Divorce and Parent-Child Conflicts
Newly divorced parents face parenting issues they’ve never faced before. During and following a divorce, disagreements around parenting plans can lead to distress for everyone in the family. And children are experiencing new living situations, differing rules or expectations in each household and new relationships in their lives.
We can help parents support their children through this process. We generally use a combination of conflict coaching and mediation techniques to help parents and children address the underpinnings of conflict and develop strategies and techniques for navigating the future together.
During mediation, families can sit down together and talk through the challenges they face with guidance from a neutral party. We bring our experience in family counseling, psychology and mediation to bear on the discussion.

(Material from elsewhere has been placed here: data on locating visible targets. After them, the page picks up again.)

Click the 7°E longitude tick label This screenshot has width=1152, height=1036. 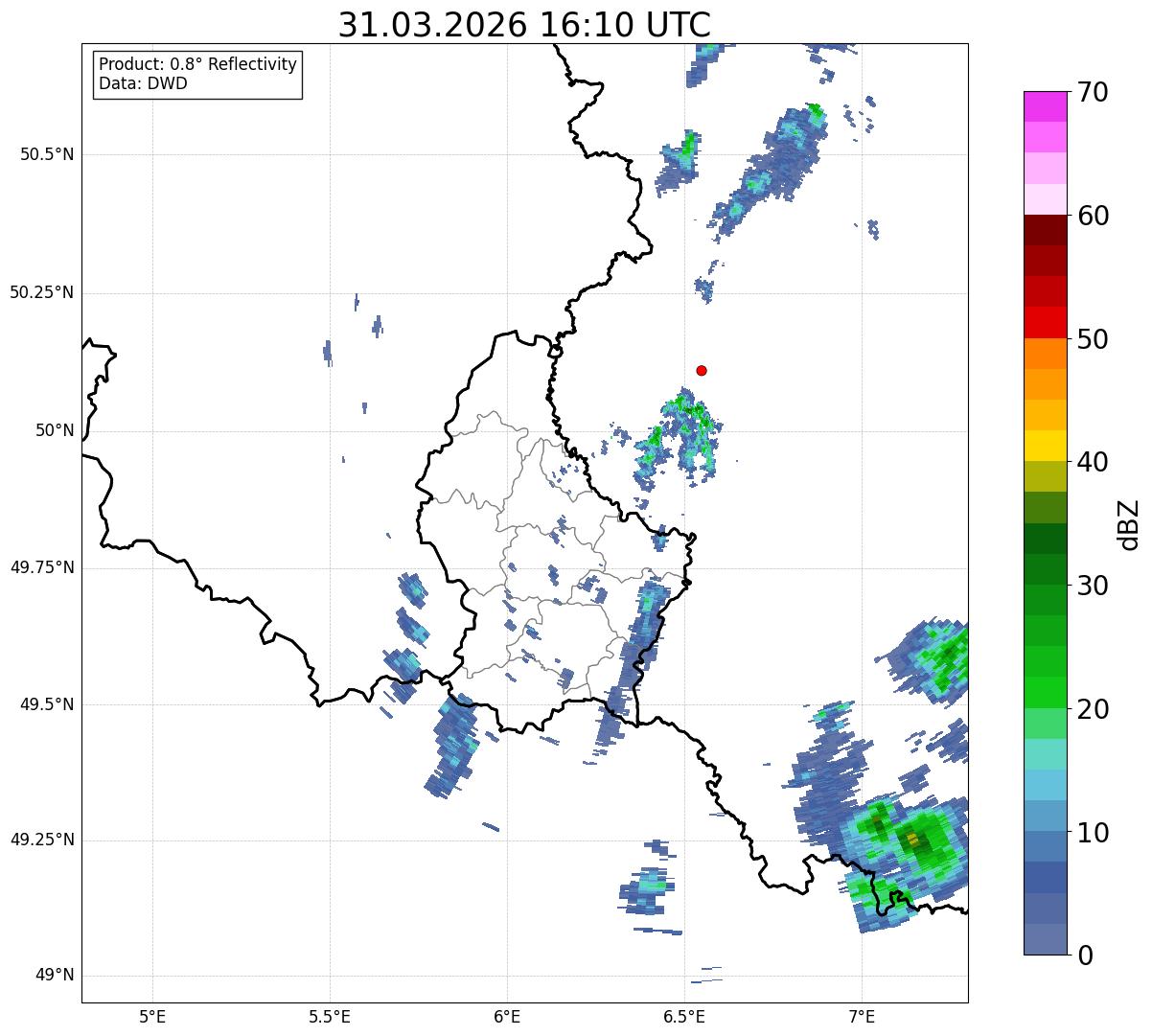click(862, 1017)
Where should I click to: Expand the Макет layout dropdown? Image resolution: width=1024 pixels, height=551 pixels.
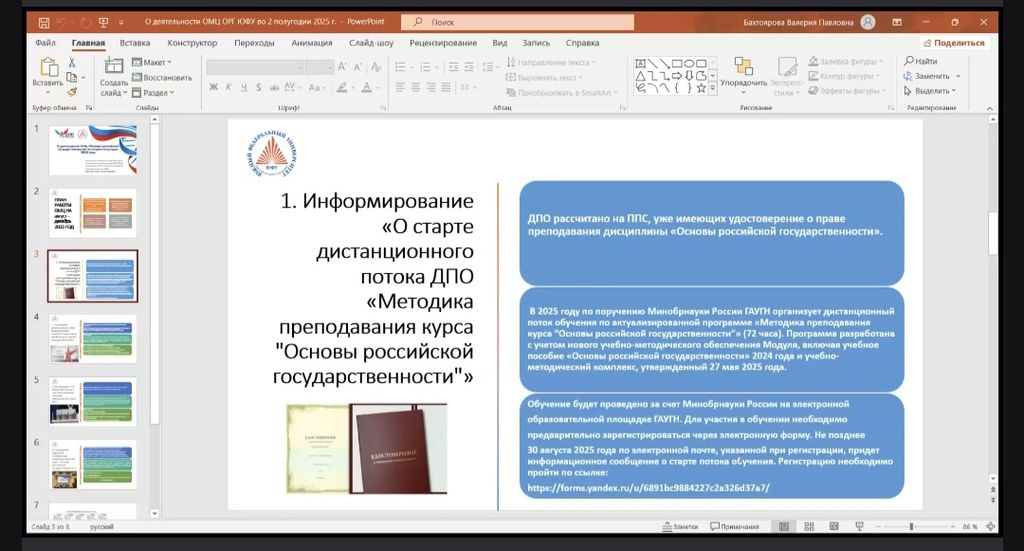coord(156,62)
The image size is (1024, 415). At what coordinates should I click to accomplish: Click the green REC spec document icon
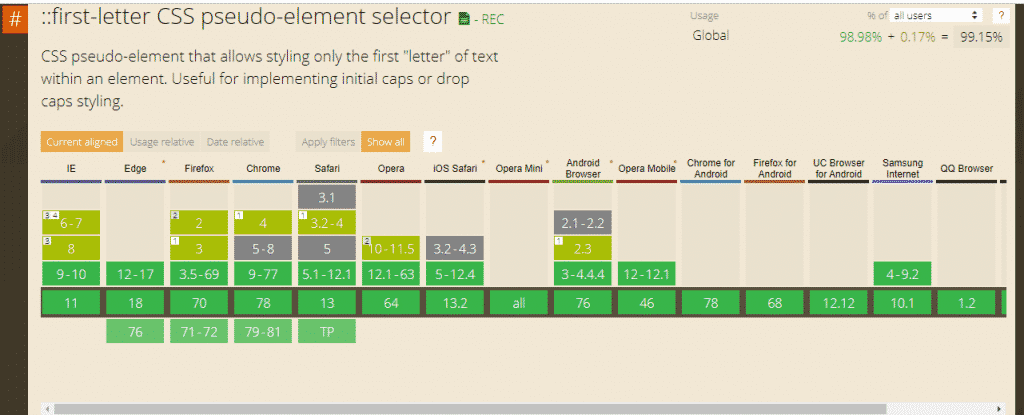click(463, 19)
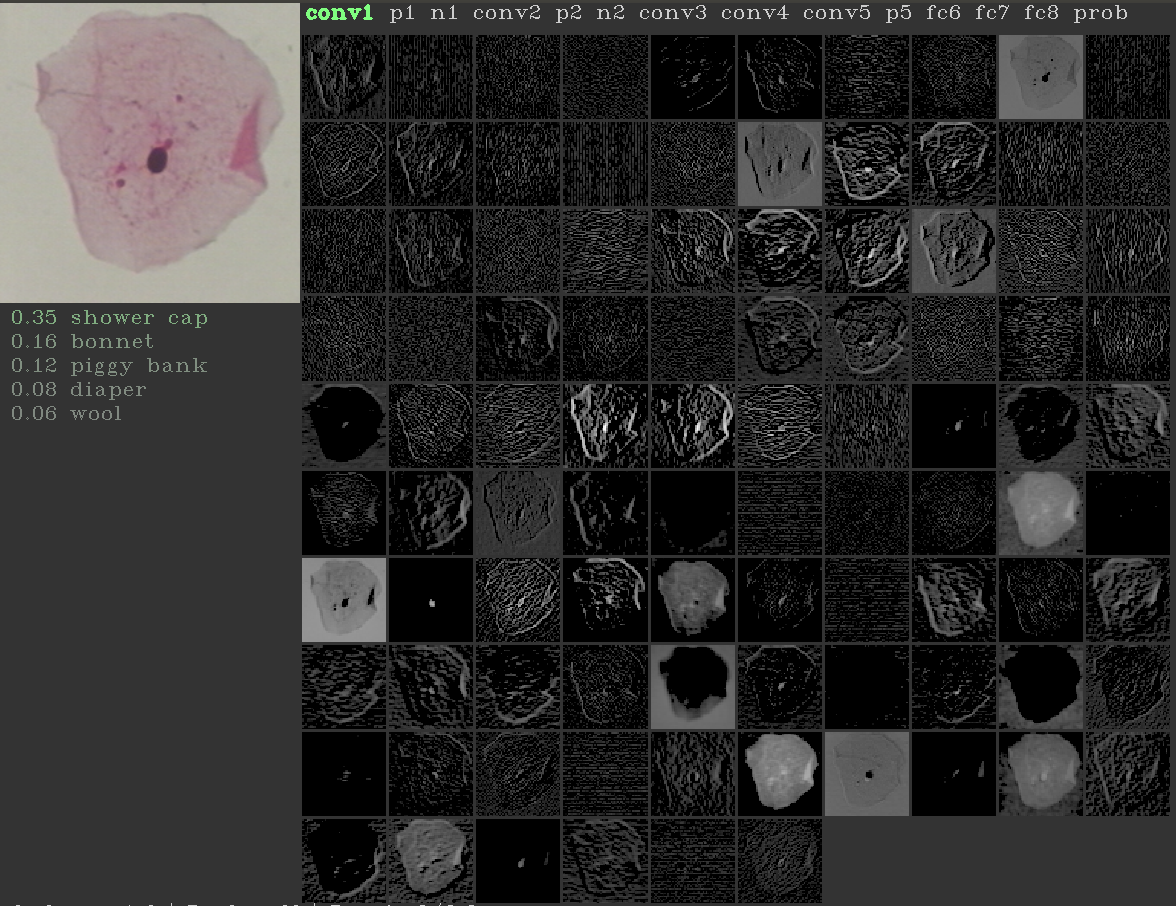Show the prob output layer
Screen dimensions: 1176x906
(x=1100, y=13)
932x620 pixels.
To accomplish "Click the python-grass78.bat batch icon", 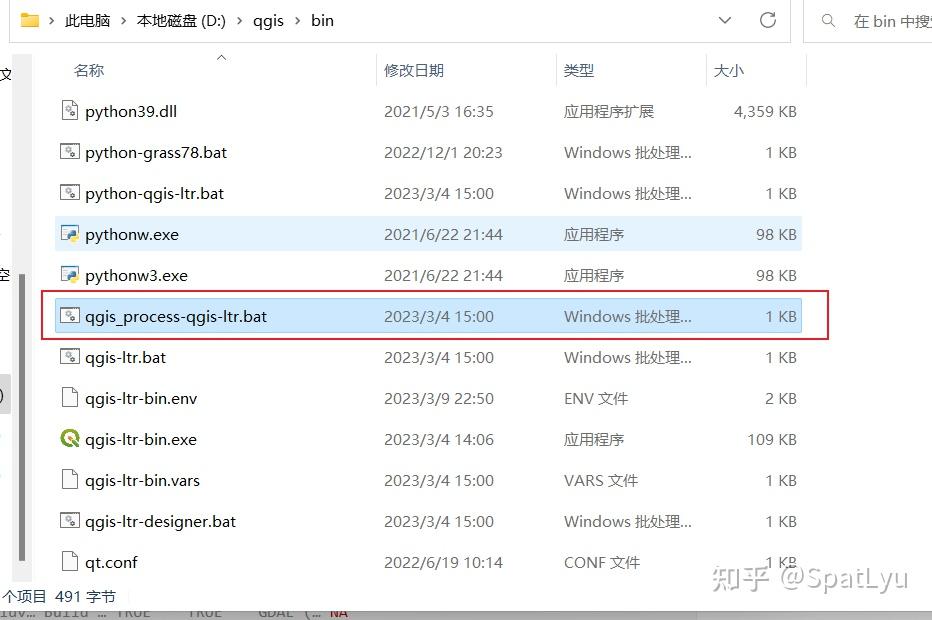I will tap(70, 152).
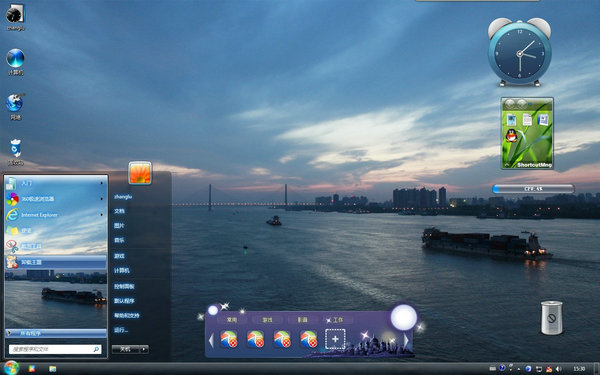Select the 工作 tab in the dock
Viewport: 600px width, 375px height.
click(338, 320)
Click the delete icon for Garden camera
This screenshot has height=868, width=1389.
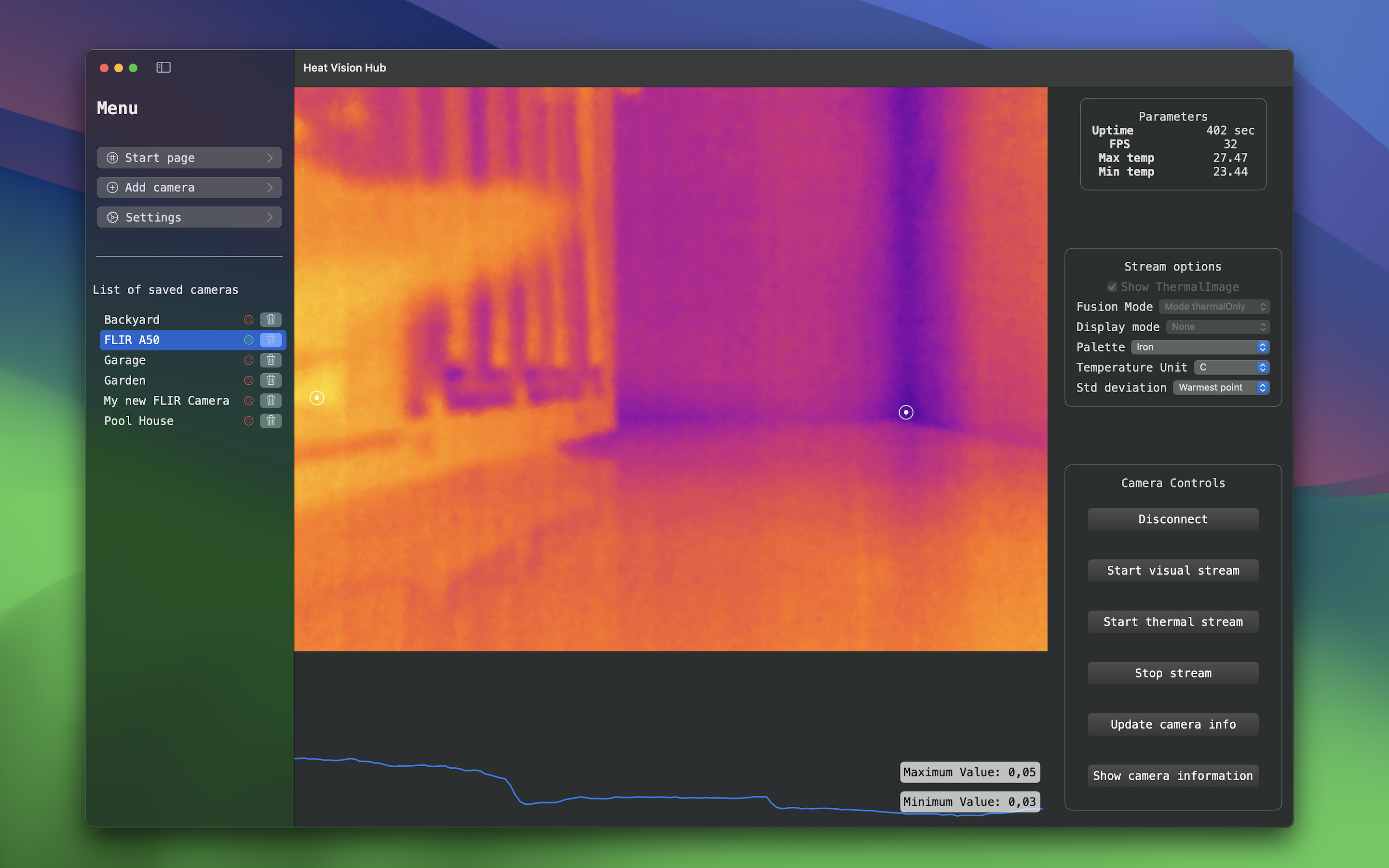(x=270, y=380)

We can help you with issues around aging and aging family members. For example—
Planning for care of an elderly family member.
Resolving conflicts within the family about sharing responsibilities for an aging or ill family member.
Addressing disagreements between adult children and their aging parents about lifestyle and health decisions.
Facilitating end-of-life planning conversations.
Reconciliation in situations where a family member is dying, and you want to clear the air about a disagreement or issue.
Reconciliation when you are dying, and you want closure with a family member with whom you’ve had a conflict.
Many families have long-standing relationship challenges. When the family then has to deal with end-of-life challenges or issues associated with aging, it can have a significant impact on how they experience their remaining time together. For example, couples may disagree on how to care for an aging parent. Or aging parents and adult children can experience conflict with the parent who wants to maintain an independent lifestyle, faces financial difficulties or is reluctant to share problems or concerns. Sometimes family dynamics inhibit or even prevent open communication.
We help families, siblings, parents and children, and couples work together to resolve issues by creating an environment where they can clear the air. It allows for open and honest discussions about each person’s needs or helps a family prepare for end-of-life matters.
Situations such as these are often complex and demand great sensitivity to the needs of all concerned. We bring our experience in family counseling, psychology and mediation to bear on the discussion. In the end, working through the issues with the help of a trained facilitator can lead to better communication, reduced tensions and a better understanding of each other.